- TASK
Below are records; reply with nothing but the number of lines in them that contain "agent".
-- -- --
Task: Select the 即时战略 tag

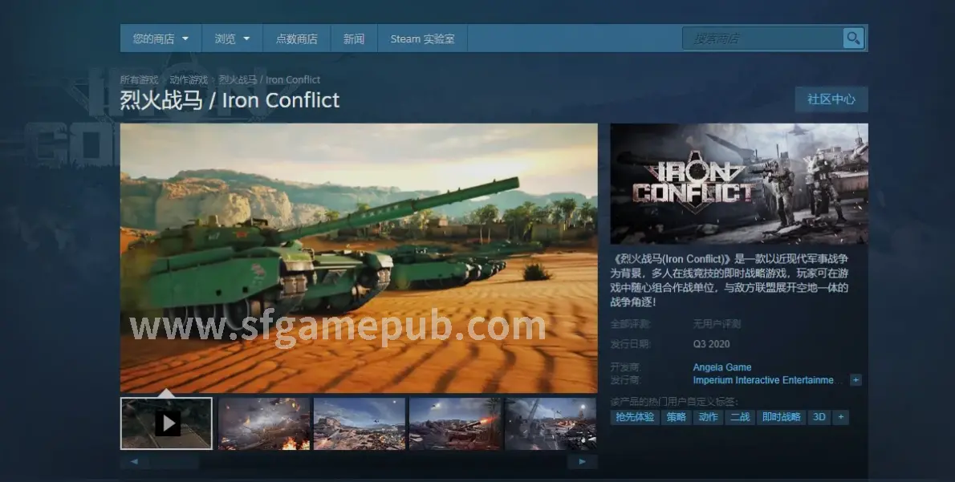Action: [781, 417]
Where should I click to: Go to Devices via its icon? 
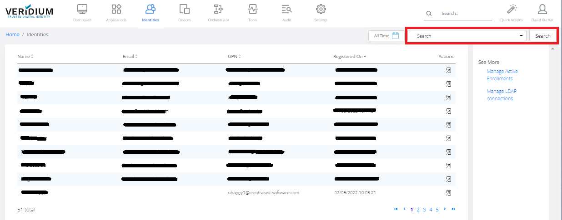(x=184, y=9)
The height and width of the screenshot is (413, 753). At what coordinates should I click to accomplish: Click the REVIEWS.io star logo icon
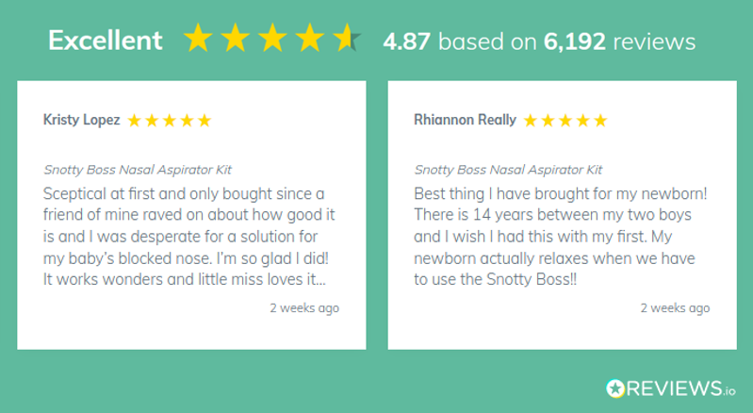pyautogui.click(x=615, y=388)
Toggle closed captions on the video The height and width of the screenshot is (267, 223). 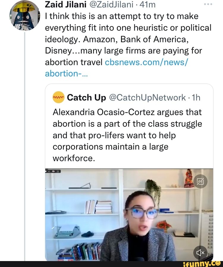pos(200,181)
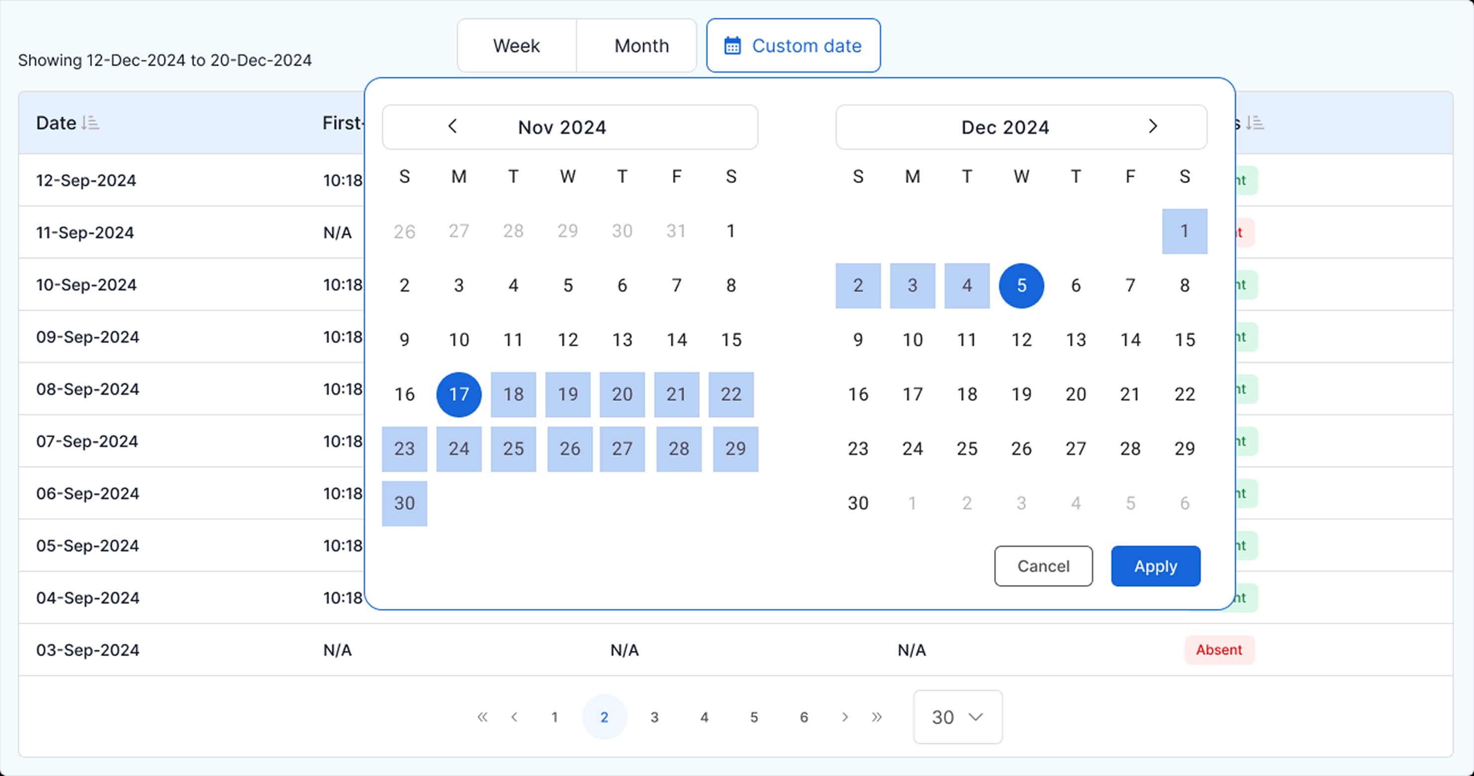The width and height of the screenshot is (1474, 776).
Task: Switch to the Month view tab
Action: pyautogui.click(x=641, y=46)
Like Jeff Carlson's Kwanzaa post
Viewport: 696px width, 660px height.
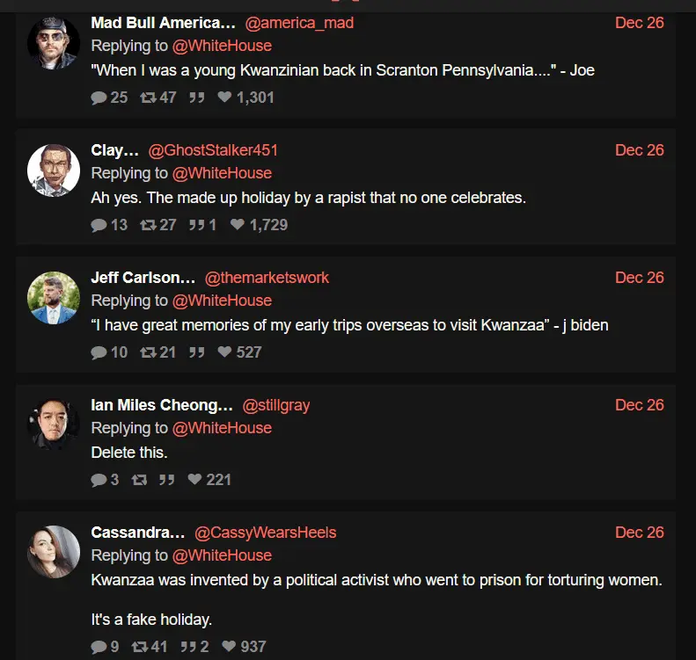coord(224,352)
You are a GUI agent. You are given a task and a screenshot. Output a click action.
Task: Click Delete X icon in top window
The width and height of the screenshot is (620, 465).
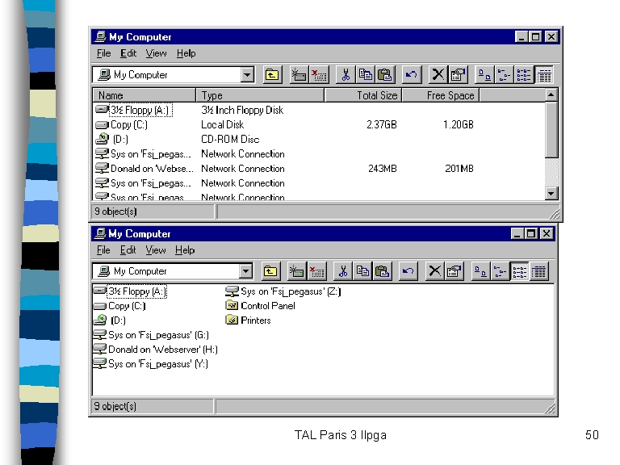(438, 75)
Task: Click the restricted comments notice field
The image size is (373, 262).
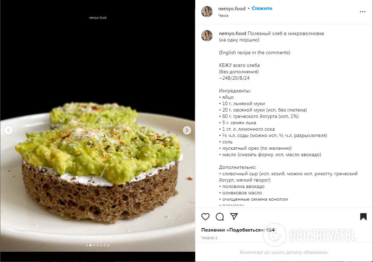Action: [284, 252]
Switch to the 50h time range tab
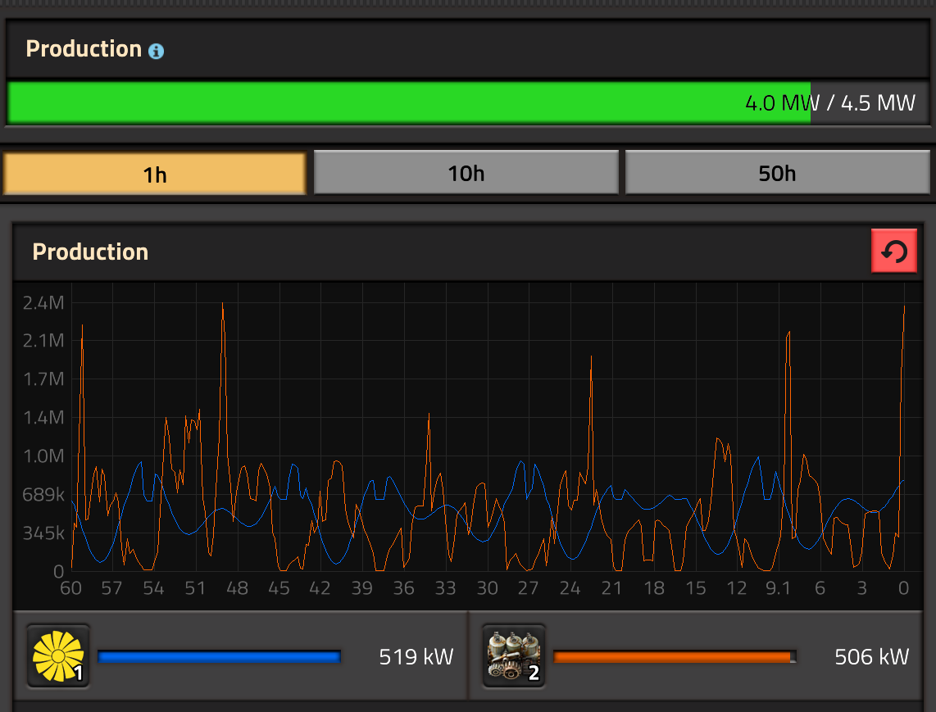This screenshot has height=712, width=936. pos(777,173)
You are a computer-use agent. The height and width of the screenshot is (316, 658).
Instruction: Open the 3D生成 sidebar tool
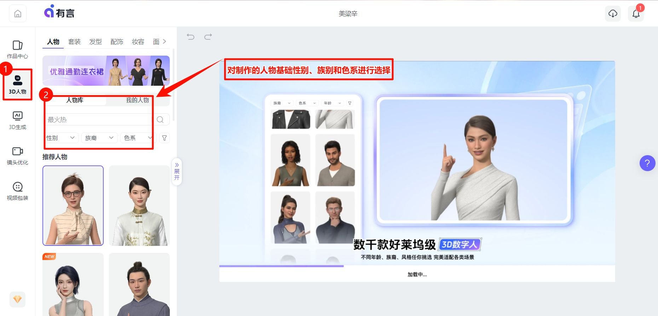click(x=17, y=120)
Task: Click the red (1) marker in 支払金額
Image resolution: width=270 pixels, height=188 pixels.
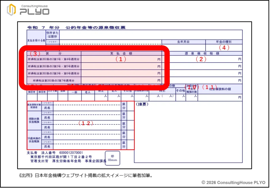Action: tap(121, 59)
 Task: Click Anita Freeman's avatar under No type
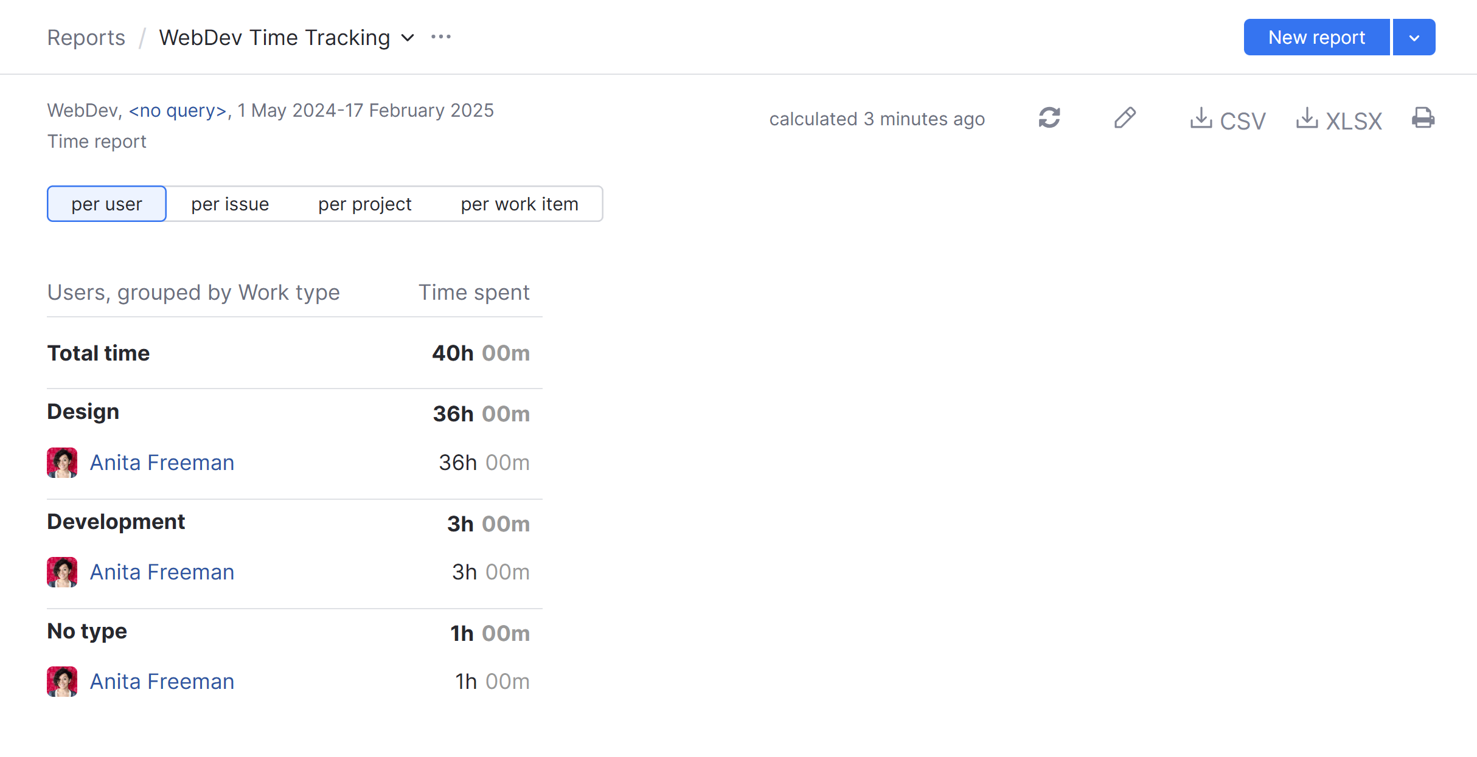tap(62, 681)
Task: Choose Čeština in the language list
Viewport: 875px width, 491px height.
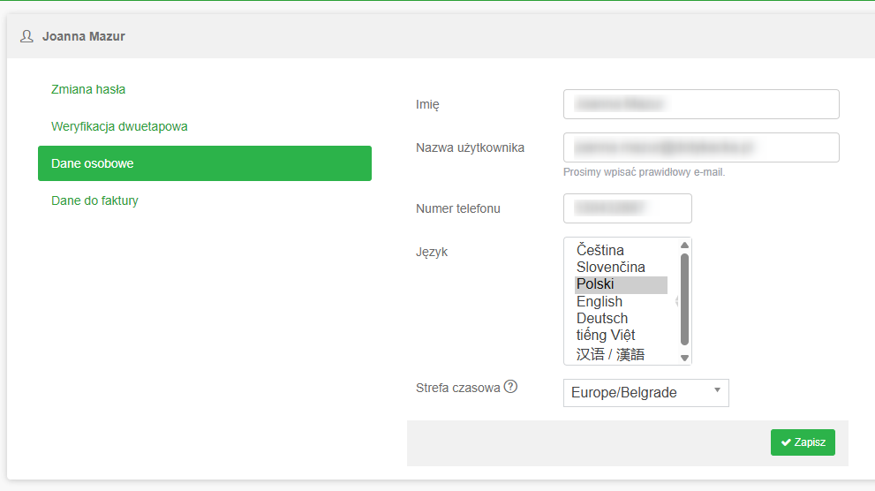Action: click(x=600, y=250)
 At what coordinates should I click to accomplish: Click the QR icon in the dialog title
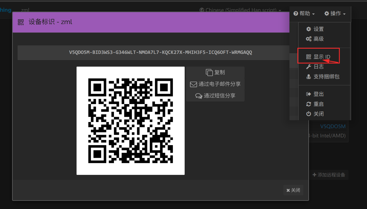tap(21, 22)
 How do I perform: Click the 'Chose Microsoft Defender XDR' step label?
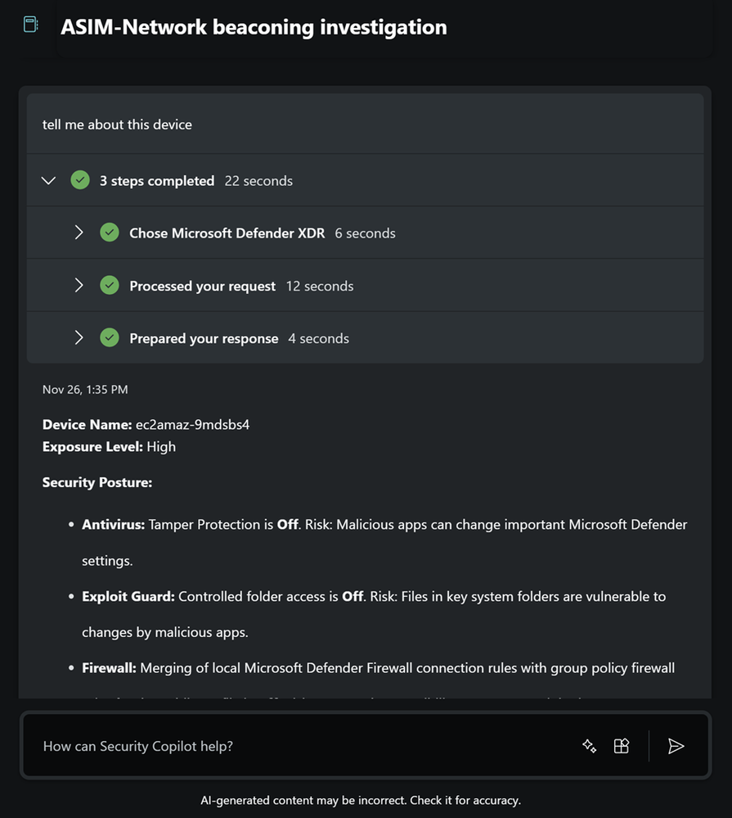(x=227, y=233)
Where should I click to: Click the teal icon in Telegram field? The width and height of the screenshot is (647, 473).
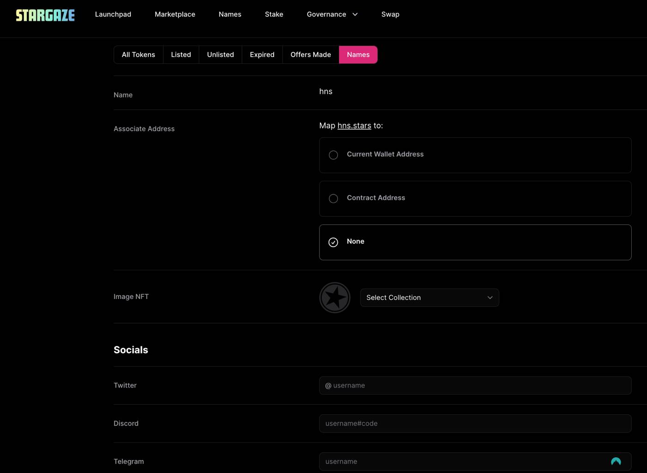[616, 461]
-- -- --
- EXERCISE RESPONSE
2